What the exercise asks: Your job is to report every line of the entries that has "will".

(Stored records)
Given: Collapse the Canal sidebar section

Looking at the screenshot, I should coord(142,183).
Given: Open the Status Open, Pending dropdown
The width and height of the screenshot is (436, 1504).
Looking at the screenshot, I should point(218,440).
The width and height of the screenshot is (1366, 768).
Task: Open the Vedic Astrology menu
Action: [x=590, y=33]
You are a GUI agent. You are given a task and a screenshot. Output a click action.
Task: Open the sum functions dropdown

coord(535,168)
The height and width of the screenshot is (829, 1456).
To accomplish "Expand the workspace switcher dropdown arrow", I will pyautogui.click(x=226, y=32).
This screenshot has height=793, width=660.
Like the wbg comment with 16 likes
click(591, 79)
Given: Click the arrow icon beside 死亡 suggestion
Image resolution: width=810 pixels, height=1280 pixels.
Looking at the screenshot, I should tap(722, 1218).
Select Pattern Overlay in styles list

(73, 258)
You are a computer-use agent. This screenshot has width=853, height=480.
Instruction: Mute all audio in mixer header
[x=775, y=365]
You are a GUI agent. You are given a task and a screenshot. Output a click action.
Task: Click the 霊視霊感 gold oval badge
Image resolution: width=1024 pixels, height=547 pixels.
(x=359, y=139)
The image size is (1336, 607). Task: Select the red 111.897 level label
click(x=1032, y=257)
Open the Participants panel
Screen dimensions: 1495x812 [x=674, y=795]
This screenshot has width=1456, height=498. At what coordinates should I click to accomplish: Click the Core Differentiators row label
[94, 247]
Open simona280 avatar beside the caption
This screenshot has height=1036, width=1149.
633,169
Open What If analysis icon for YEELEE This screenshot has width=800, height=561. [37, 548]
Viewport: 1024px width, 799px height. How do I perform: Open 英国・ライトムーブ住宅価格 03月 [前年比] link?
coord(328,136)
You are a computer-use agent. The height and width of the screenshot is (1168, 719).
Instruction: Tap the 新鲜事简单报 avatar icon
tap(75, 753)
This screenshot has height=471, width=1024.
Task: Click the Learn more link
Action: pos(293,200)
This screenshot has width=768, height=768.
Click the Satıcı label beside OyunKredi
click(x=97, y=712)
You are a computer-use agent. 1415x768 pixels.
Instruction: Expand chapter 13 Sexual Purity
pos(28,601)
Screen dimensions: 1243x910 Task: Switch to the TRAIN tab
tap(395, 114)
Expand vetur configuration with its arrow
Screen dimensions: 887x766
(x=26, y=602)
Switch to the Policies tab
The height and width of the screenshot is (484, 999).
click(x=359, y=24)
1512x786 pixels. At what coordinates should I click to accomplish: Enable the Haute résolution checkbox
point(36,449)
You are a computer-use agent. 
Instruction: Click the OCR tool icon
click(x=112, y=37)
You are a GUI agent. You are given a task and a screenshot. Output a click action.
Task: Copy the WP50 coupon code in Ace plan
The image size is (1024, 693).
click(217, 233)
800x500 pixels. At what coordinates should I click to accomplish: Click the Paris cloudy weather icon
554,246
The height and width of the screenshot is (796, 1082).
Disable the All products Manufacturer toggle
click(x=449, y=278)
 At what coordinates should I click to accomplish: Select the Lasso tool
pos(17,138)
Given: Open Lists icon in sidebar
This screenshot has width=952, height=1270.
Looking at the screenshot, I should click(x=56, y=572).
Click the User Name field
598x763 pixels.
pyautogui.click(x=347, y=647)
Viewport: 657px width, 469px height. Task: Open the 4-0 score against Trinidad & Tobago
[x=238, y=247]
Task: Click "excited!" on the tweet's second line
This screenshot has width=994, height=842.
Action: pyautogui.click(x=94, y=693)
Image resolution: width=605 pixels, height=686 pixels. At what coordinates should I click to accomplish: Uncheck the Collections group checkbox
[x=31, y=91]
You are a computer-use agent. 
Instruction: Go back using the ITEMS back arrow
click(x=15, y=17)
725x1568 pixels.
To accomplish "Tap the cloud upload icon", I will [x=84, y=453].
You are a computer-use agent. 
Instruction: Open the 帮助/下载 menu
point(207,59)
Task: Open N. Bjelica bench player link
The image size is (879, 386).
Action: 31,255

Exercise output:
To accomplish "Expand the workspace switcher dropdown arrow", I will pyautogui.click(x=226, y=32).
To accomplish "Tap the cloud upload icon", I will [x=84, y=453].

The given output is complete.